L’annonce, par le président de la transition, chef de l’état, d’amnistier les prisonniers d’opinions, lors de son discours d’investiture, le 4 septembre dernier, a-t-il sonné le glas de la justice des vainqueurs ?
«Notre pays mérite des institutions fortes et crédibles. Une gouvernance assainie, plus en phase avec les normes internationales en matière de respect des droits humains, des libertés fondamentales, de la démocratie et de l’état de droit», indiquait le 4 septembre dernier, le président de la transition, chef de l’état, le général de brigade, Brice Clotaire Oligui Nguema, lors de son discours d’investiture, le jour sa prestation de serment. Un moment particulier pour le Gabon, qui venait d’ouvrir une nouvelle page de son histoire, avec l’avènement au pouvoir, le 30 aout 2023, des forces de défense et de sécurité, après plus de 55 ans de pouvoir d’un même parti et d’une même famille, le parti démocratique gabonais et le clan Bongo.
Ainsi, après avoir dénoncé une mauvaise gouvernance du pays, plusieurs décisions ont été publiquement prises par le nouvel homme fort du Gabon. Entre autres, «amnistier les prisonniers d’opinions». Le lendemain, la parole a été jointe à l’acte, avec la libération du charismatique leader syndical, Jean Rémy Yama, l’ancien maire de Libreville, Léandre Nzuè, et l’ancien directeur général de la Caisse national d’assurance maladie et de garantie sociale Renaud Allogo Akué, pour ne citer que ces derniers.
On se souvient que lors de son arrestation à l’aéroport de Libreville, alors qu’il se rendait à Dakar pour des soins médicaux, la société civile avait dénoncé une arrestation arbitraire liée aux opinions de l’universitaire.

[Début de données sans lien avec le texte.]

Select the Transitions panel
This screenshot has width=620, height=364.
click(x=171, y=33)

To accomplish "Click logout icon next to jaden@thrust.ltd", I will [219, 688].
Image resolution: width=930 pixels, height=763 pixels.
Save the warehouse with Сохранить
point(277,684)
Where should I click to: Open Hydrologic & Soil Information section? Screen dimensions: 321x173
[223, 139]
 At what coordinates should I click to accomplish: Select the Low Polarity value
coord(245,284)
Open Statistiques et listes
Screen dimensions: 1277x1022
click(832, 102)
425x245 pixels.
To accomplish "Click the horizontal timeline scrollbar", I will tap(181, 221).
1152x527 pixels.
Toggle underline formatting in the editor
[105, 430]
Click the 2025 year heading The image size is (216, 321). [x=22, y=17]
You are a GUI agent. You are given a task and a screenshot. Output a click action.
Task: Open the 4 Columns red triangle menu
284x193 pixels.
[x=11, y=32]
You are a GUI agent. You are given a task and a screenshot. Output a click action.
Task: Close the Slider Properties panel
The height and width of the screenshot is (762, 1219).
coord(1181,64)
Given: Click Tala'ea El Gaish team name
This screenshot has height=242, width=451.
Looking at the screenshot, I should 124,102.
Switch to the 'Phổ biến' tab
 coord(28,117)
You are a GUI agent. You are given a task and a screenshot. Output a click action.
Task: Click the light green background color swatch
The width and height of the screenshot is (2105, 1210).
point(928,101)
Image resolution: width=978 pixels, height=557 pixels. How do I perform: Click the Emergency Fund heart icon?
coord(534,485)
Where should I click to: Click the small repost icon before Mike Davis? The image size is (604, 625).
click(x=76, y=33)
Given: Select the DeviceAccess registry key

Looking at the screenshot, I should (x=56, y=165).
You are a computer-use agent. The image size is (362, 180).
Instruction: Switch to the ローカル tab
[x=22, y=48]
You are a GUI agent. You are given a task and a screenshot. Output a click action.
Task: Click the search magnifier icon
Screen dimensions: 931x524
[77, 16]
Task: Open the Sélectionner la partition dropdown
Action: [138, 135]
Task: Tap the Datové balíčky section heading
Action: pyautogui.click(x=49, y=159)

Mais la justice aux ordres, pour justifier son acte, avait brandi les faits de droits communs : escroquerie, détournements de fonds et abus de confiance. Les mêmes griefs qui ont été quasiment reprochés à l’ancien maire de Libreville et à l’ancien DG de la CNAMGS.
Lorsque, le 5 septembre dernier, le nouveau pouvoir requalifie les faits en considérant ces anciens détenus de prisonniers d’opinions, il est clairement et officiellement établi que l’ancien régime s’est longuement servi de la justice pour neutraliser ses adversaires politiques et ceux qui à ses yeux étaient persona non grata. Avec à la manœuvre, une chaine judiciaire malléable à souhait. Au détriment de la séparation des pouvoirs.
Des exemples sont légions qui montrent que la justice gabonaise, dans la plupart des cas, a toujours jugé en faveur des tenants du pouvoir. Et ce n’est d’ailleurs pas fortuit, lorsque, en paraphrasant l’ancien président ghanéen, Jerry John Rawlings, le président de la Transition, chef de l’état, le général de brigade Brice Clotaire Oligui Nguema, a déclaré dans son discours d’investiture : « Quand le peuple est écrasé par ses dirigeants avec la complicité des juges, c’est à l’armée de lui rendre sa liberté » Avec l’avènement du comité pour la transition et la restauration des institutions (CTRI), un aggiornamento du corpus judiciaire du Gabon s’impose. Et les magistrats qui ont jugé injustement doivent répondre de leurs actes.